Page MenuHomePhabricator

metrics.wikimedia.org (Wikimetrics) unresponsive
Closed, ResolvedPublic

Description

https://metrics.wmflabs.org/

in currently (2014-07-28 15:29) very unresponsive (and may appear down).
Some pages (like uploading a new cohort) temporary gave me

Wikimetrics is experiencing problems

errors in the browser.

Load is somewhere 25-35-ish.

Of the processes, it stands out that there are ~100 queue processes and
~130 mysqld processes.


Version: unspecified
Severity: normal
Whiteboard: u=Community c=Wikimetrics p=0 s=2014-07-24

Details

Reference
bz68743

Event Timeline

bzimport raised the priority of this task from to Needs Triage.Nov 22 2014, 3:28 AM
bzimport set Reference to bz68743.

Assigning to milimetric, as he ist about to kill the relevant jobs.

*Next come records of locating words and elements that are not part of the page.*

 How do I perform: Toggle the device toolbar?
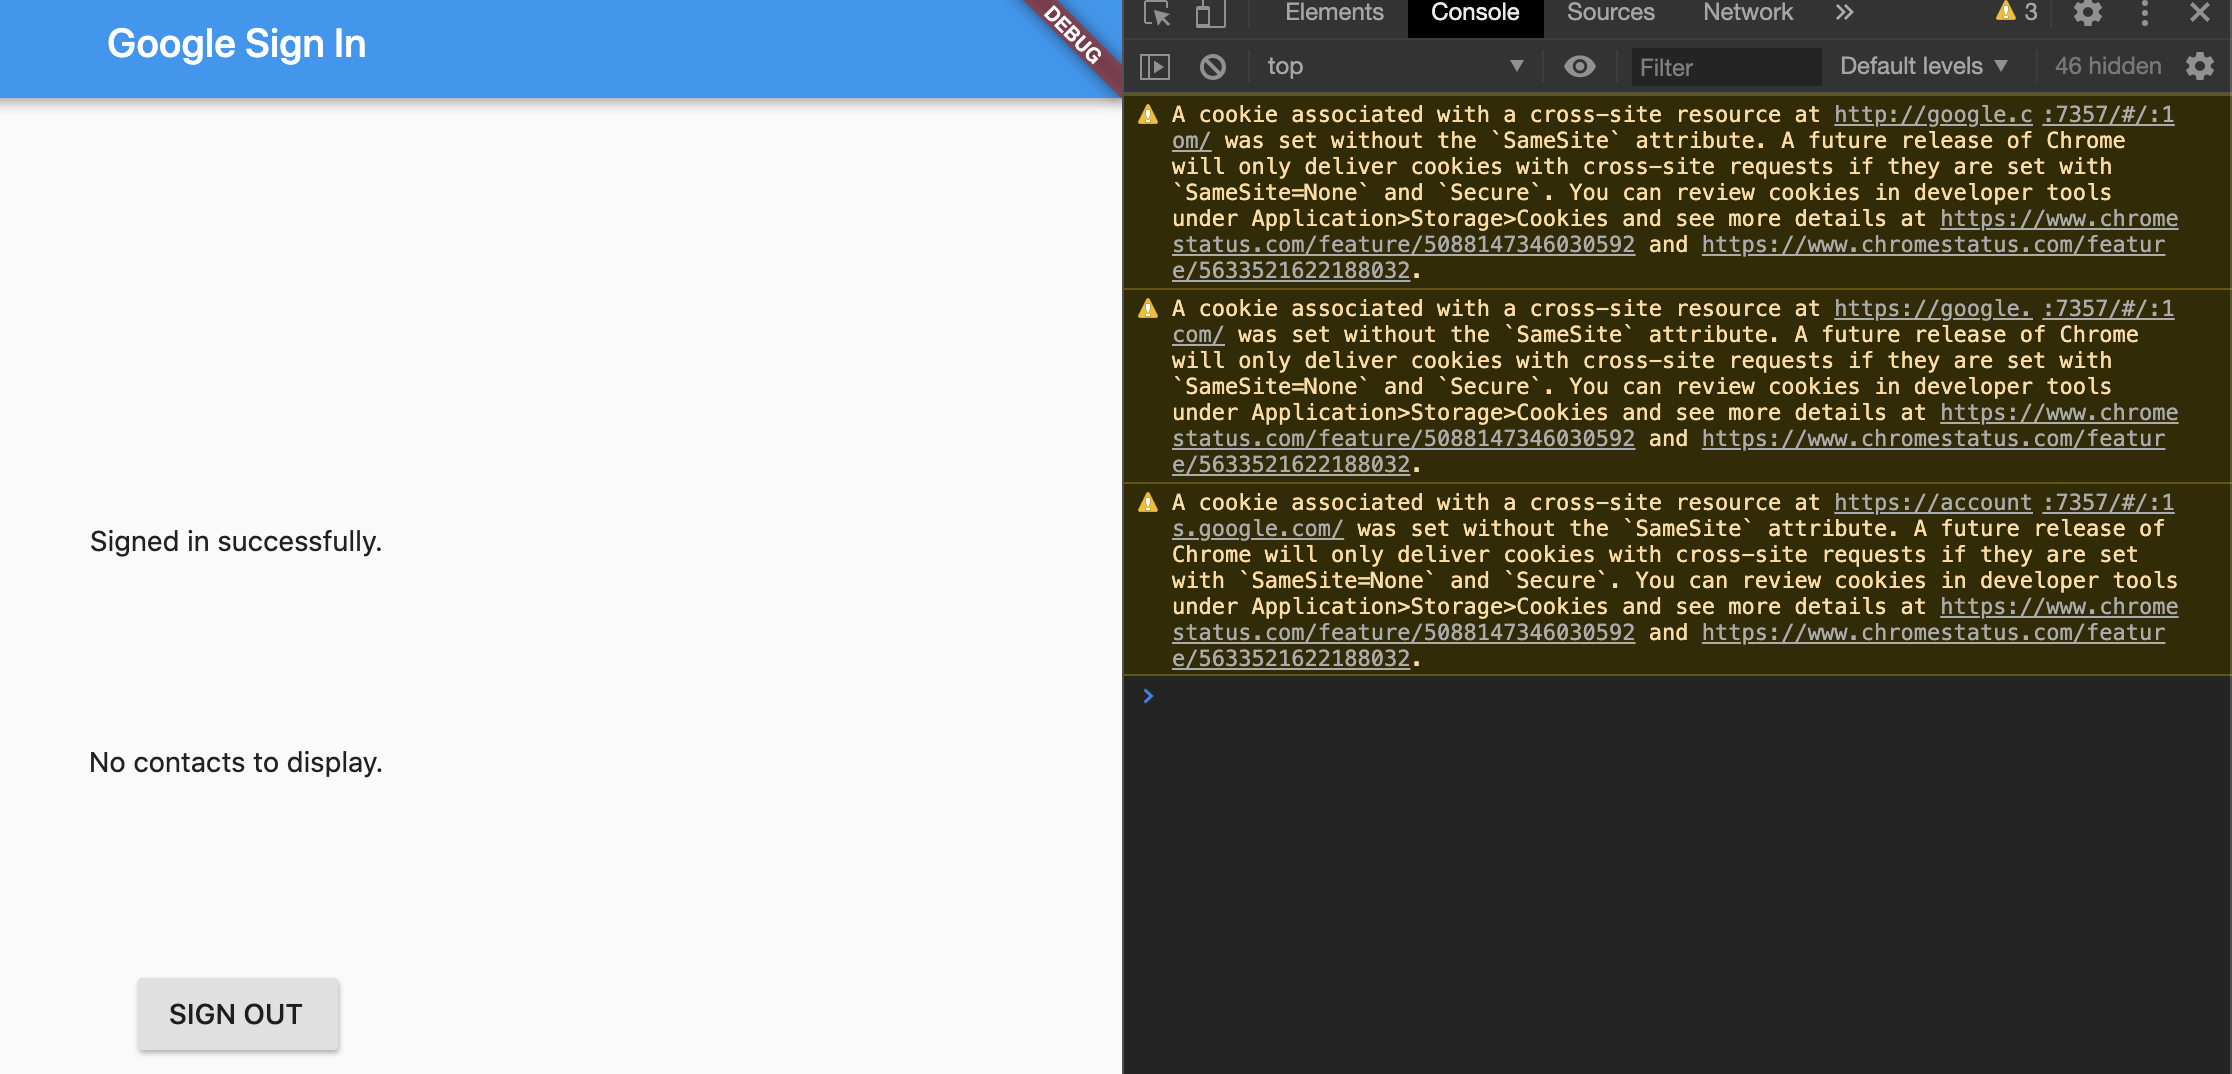pos(1209,15)
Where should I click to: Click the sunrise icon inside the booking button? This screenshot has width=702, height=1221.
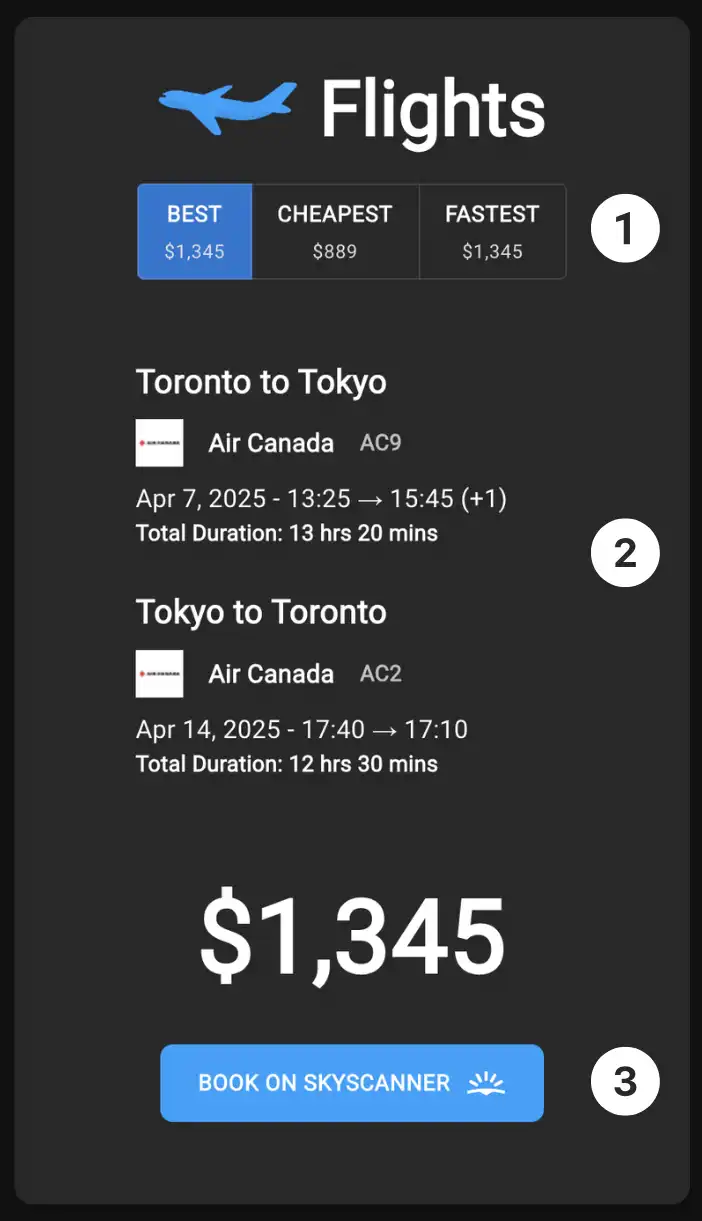pyautogui.click(x=485, y=1083)
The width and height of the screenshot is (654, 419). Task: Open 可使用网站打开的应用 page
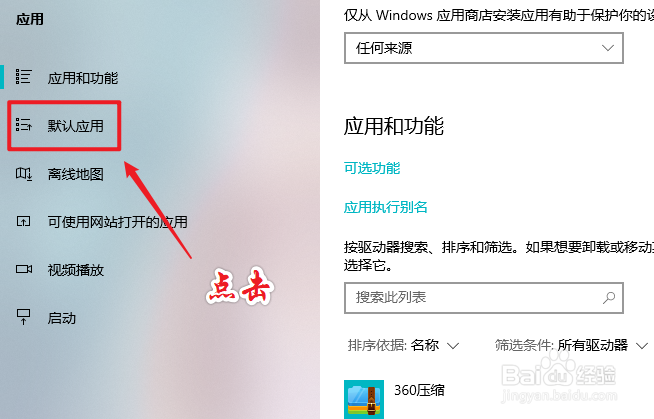117,222
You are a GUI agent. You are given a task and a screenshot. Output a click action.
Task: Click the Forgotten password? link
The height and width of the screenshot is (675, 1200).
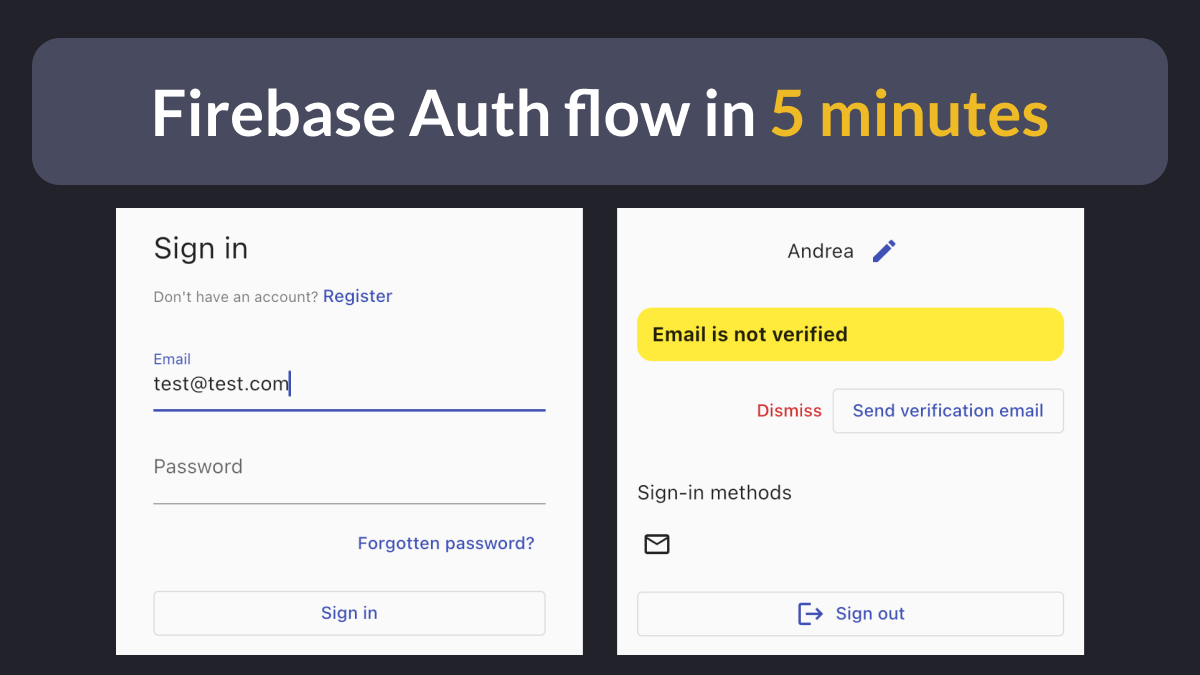(446, 543)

This is due to recurring reports I ran to test wikimetrics and see if it could handle back-filling lots of data. It back-filled 2 large wikis at a time all the way to 2007. However, when running 5 wikis at a time, the system became unstable and basically everything that could have possibly gone wrong went wrong. Further optimization work is clearly needed. For now, cleaning up after the mess:

  • killed queue and scheduler
  • delete from report where user_id = 461; -- this is the WikimetricsBot user
  • copy relevant queue logs to: /data/project/wikimetrics/backup/bug-68743-logs/
  • restart whole system
  • purge any messages from celery that needed to be purged

also, I deleted the symlinks from the /var/lib/wikimetrics/public/datafiles folder. This leaves the system in a fairly clean state. I left the old report results there as they may be interesting to compare to the manually generated data, or to be used for troubleshooting.